» ASSIGNMENT: Show every line in the entries below where the word "agent" appears.
>>>
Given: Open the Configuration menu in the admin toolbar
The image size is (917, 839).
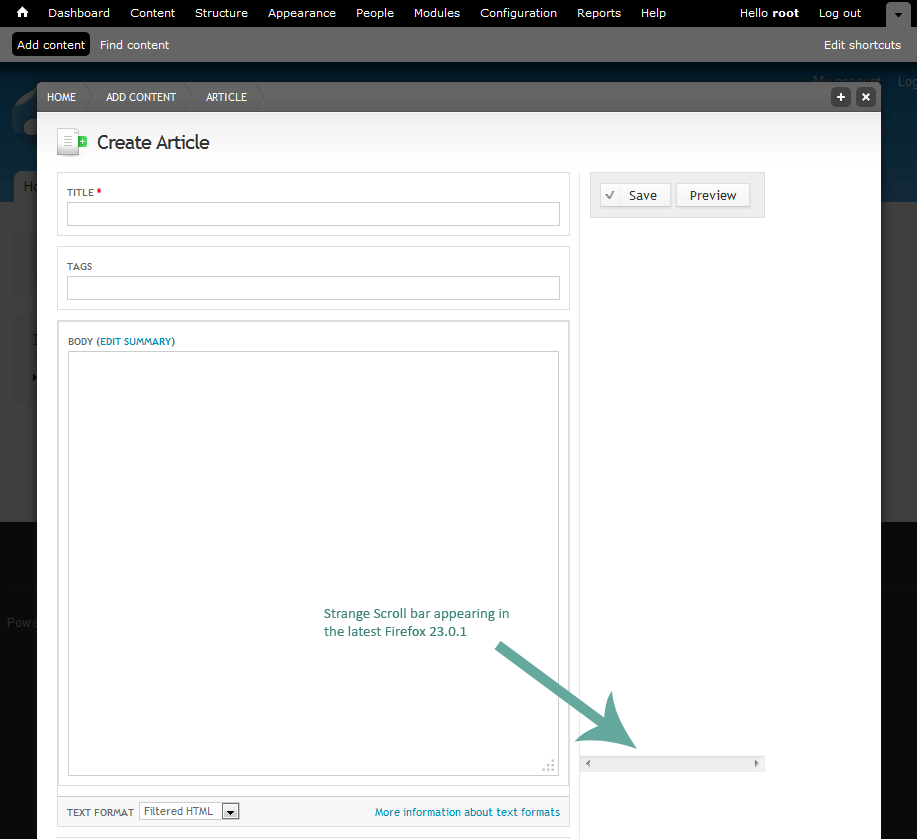Looking at the screenshot, I should (518, 13).
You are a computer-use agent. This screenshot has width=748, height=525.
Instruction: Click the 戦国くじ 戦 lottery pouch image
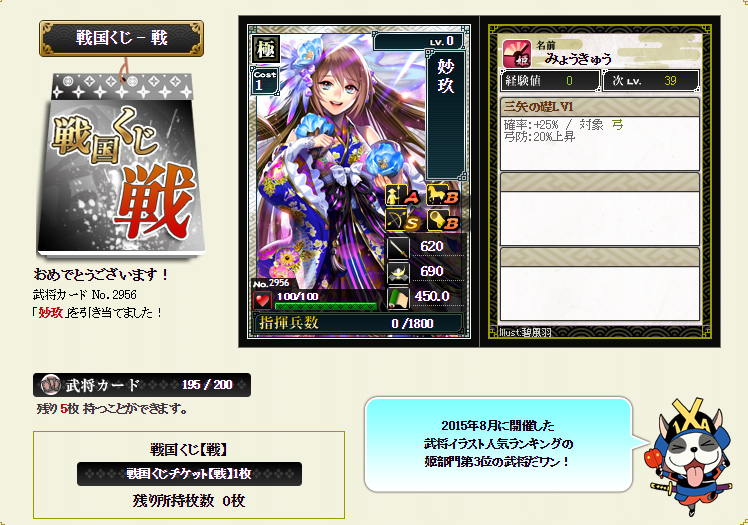pos(121,165)
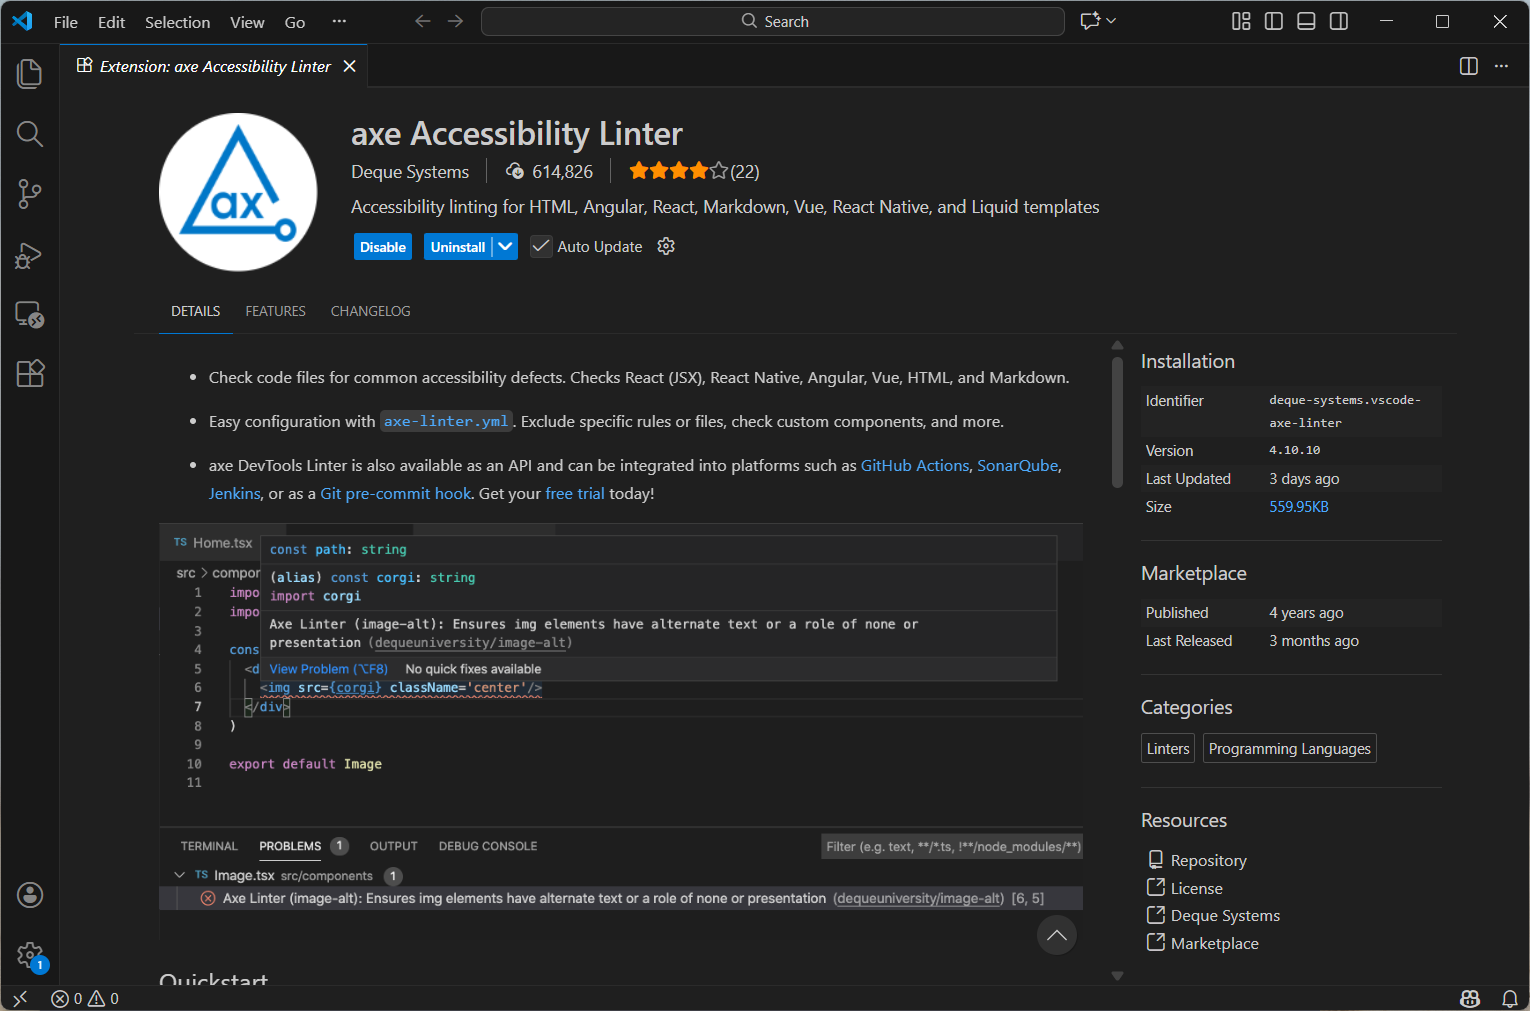The height and width of the screenshot is (1011, 1530).
Task: Open the Uninstall dropdown arrow
Action: 505,246
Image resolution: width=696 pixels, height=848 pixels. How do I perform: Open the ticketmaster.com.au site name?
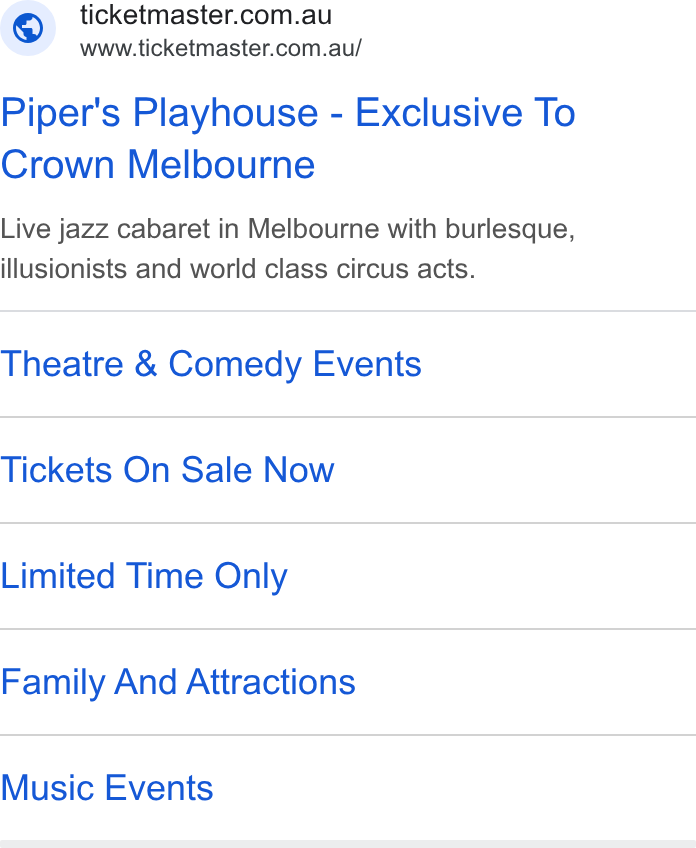coord(206,15)
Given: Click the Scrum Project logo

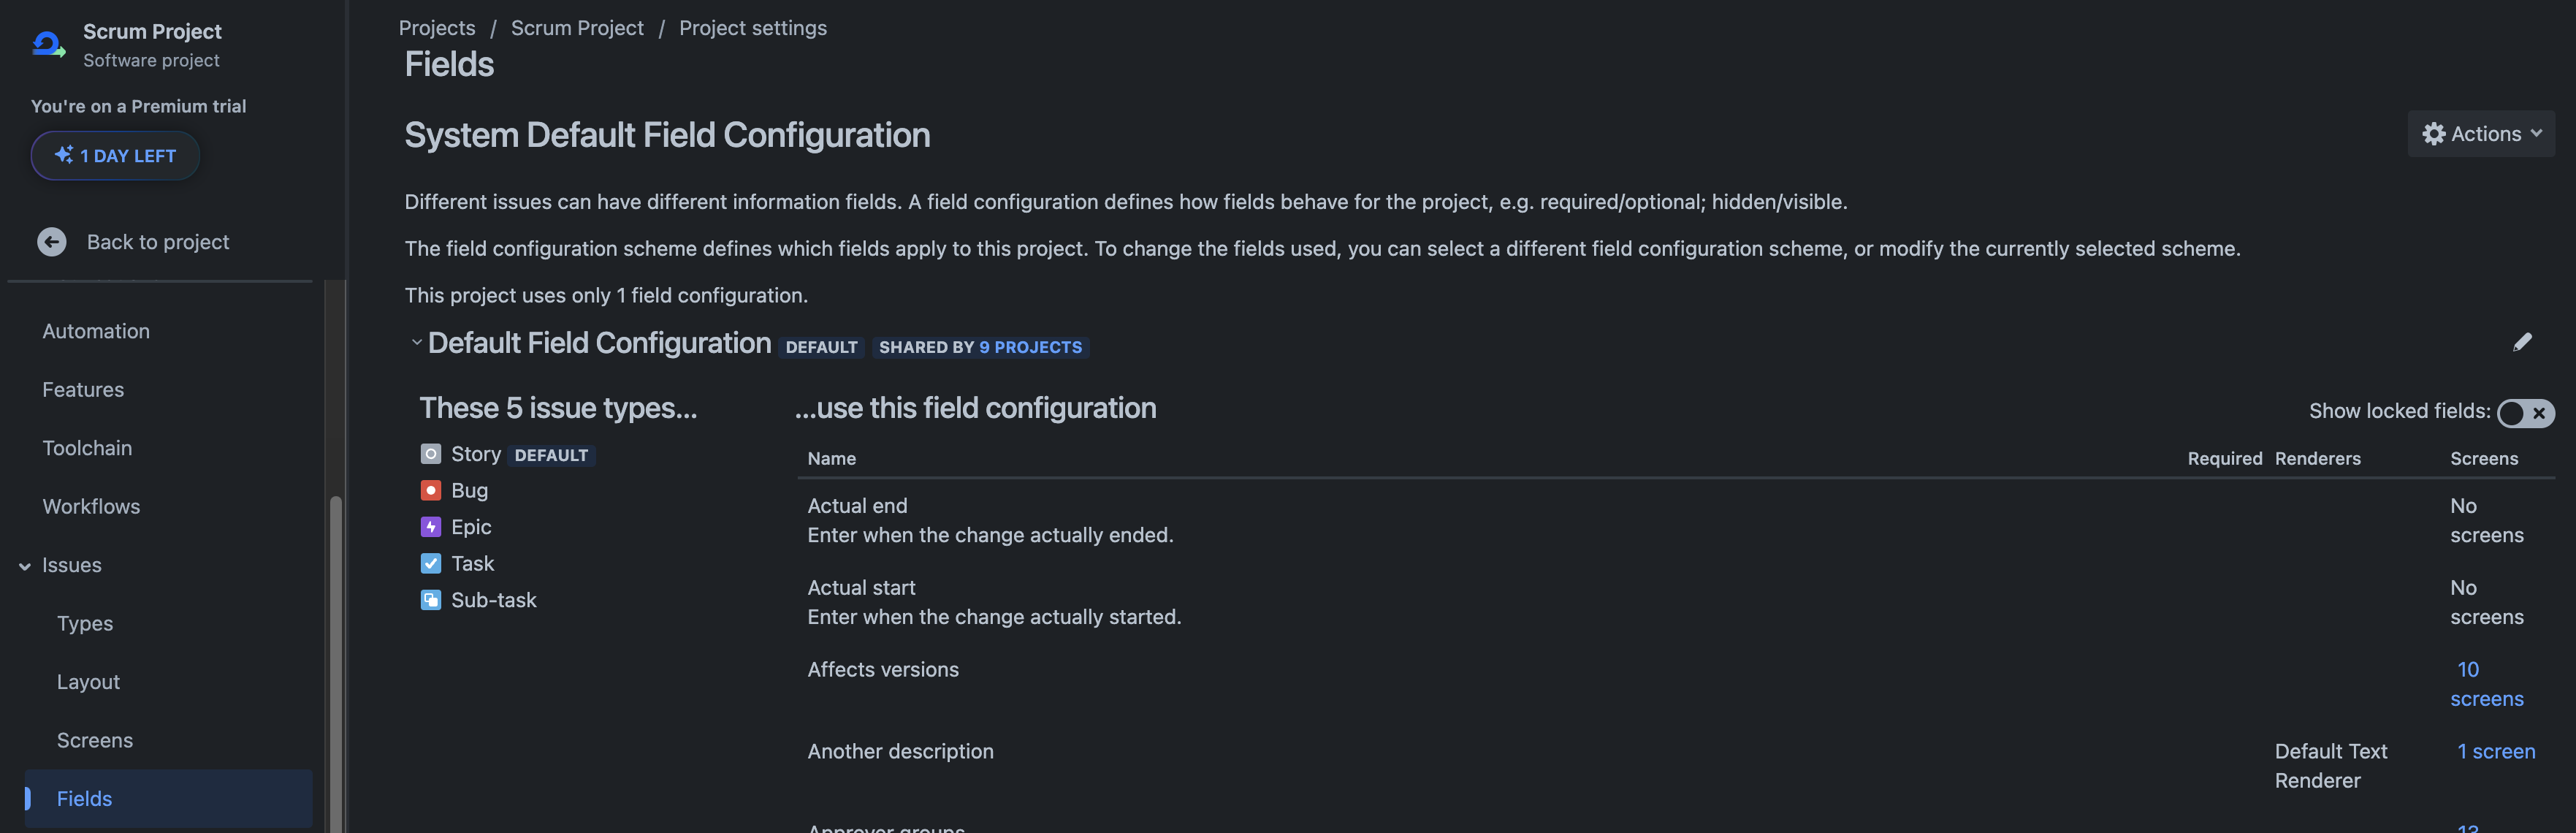Looking at the screenshot, I should coord(48,44).
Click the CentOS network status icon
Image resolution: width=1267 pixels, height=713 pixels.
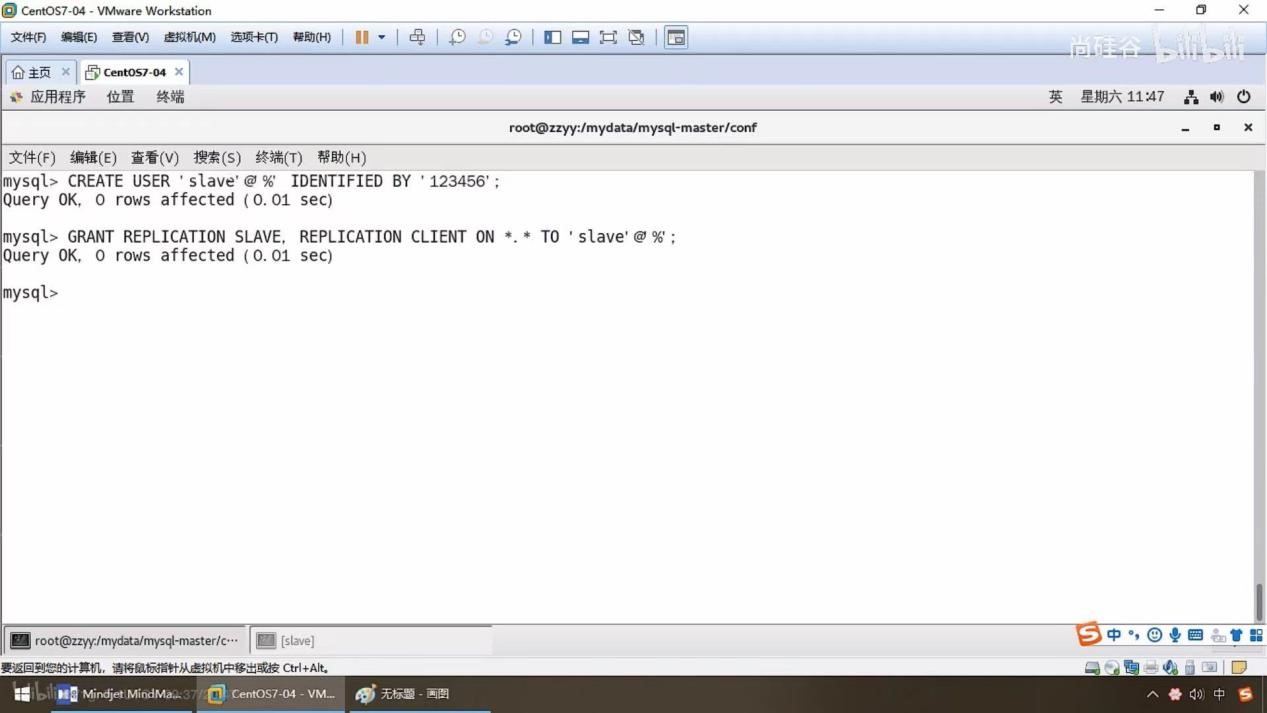point(1190,97)
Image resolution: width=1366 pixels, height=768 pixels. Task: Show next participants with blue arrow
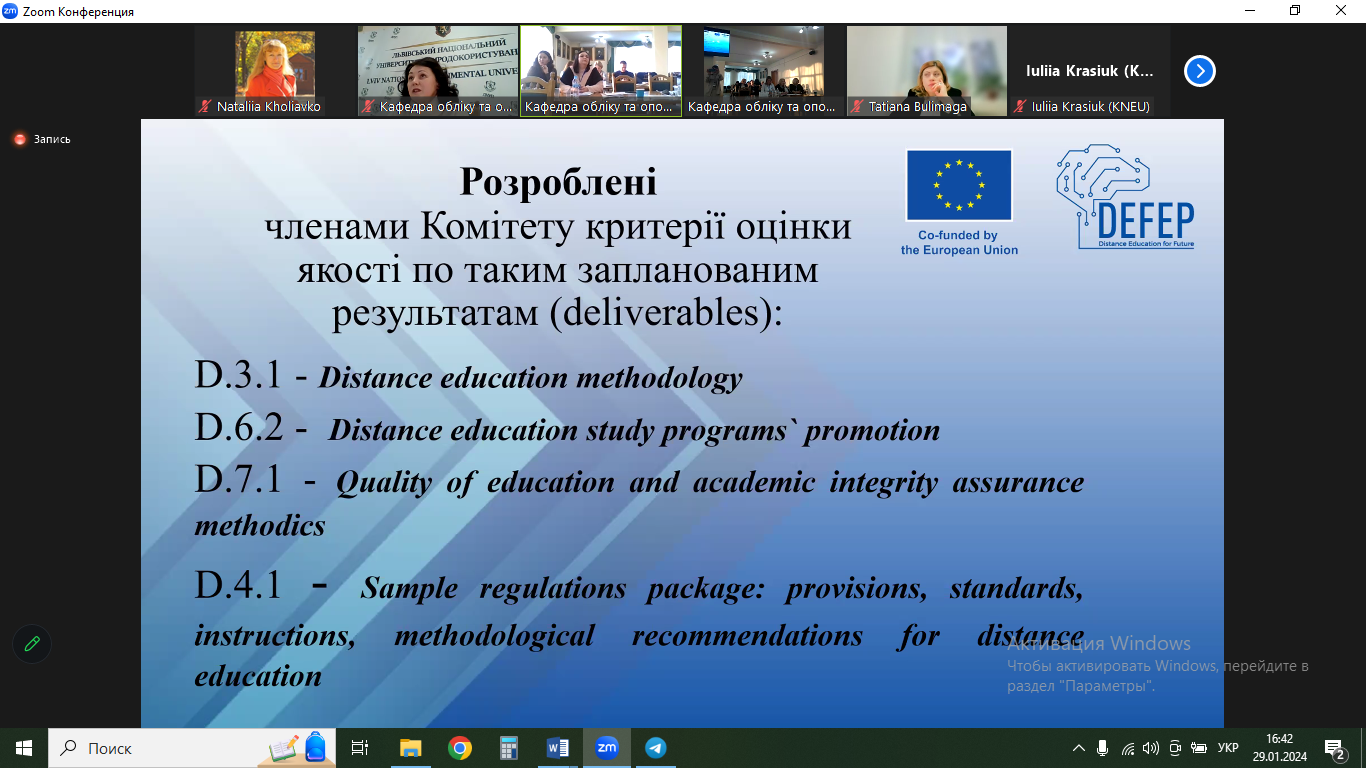[x=1199, y=71]
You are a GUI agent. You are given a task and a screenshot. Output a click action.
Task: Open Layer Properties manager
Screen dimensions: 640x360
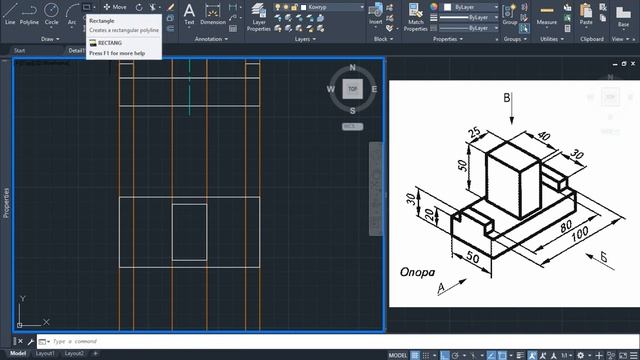click(259, 17)
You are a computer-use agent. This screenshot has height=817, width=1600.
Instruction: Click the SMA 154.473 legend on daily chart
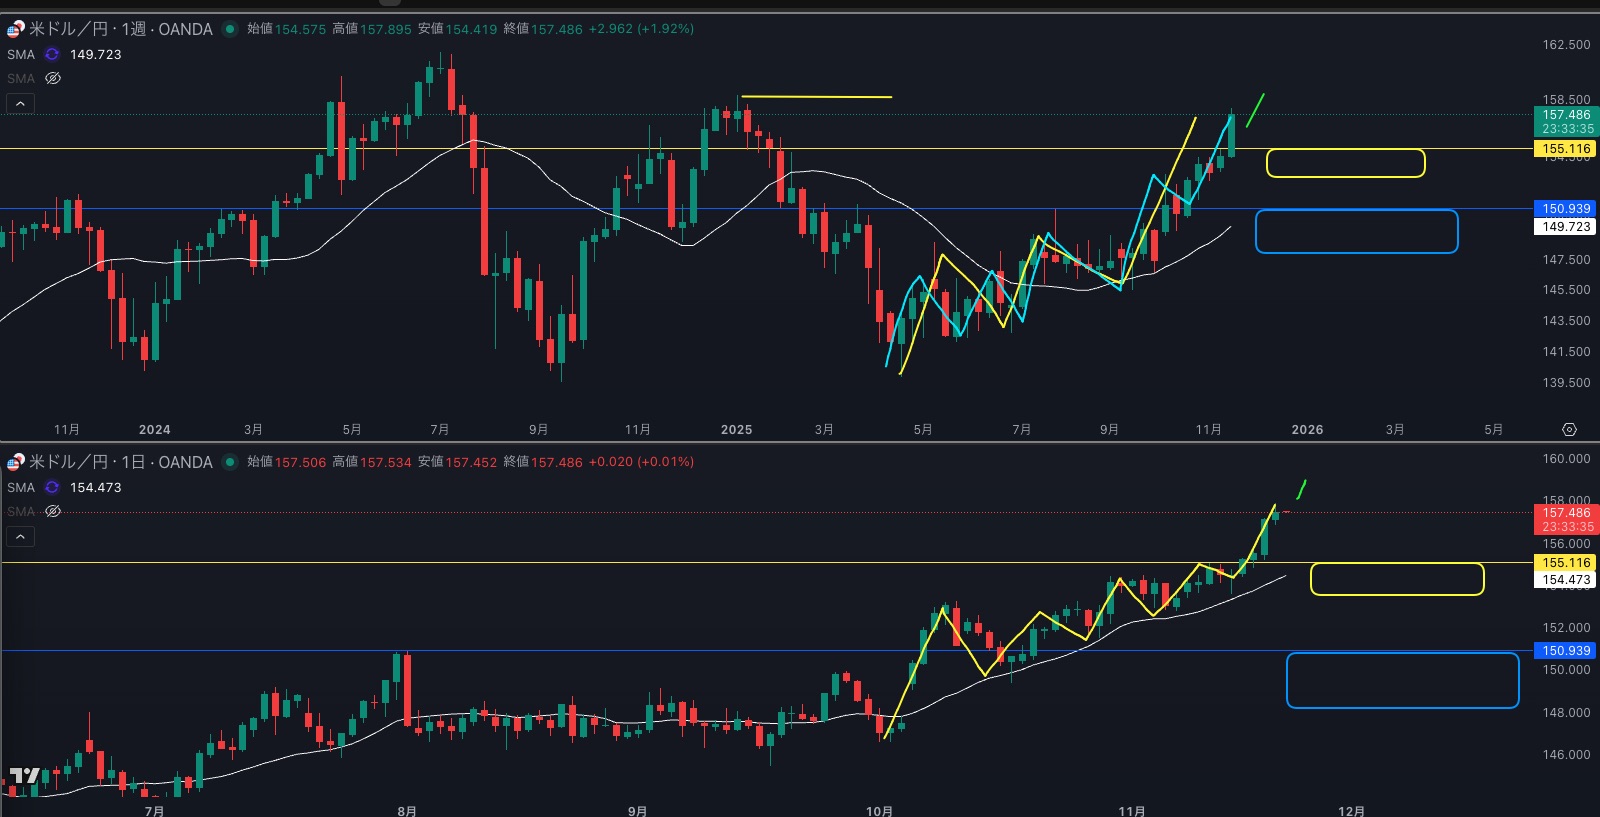95,487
<<<
» RESULT OF THE TASK:
You are a computer-use agent. This screenshot has width=748, height=525.
You are a GUI agent. You are given a task and a screenshot. Output a click action.
You are a computer-use agent. This screenshot has height=817, width=1600.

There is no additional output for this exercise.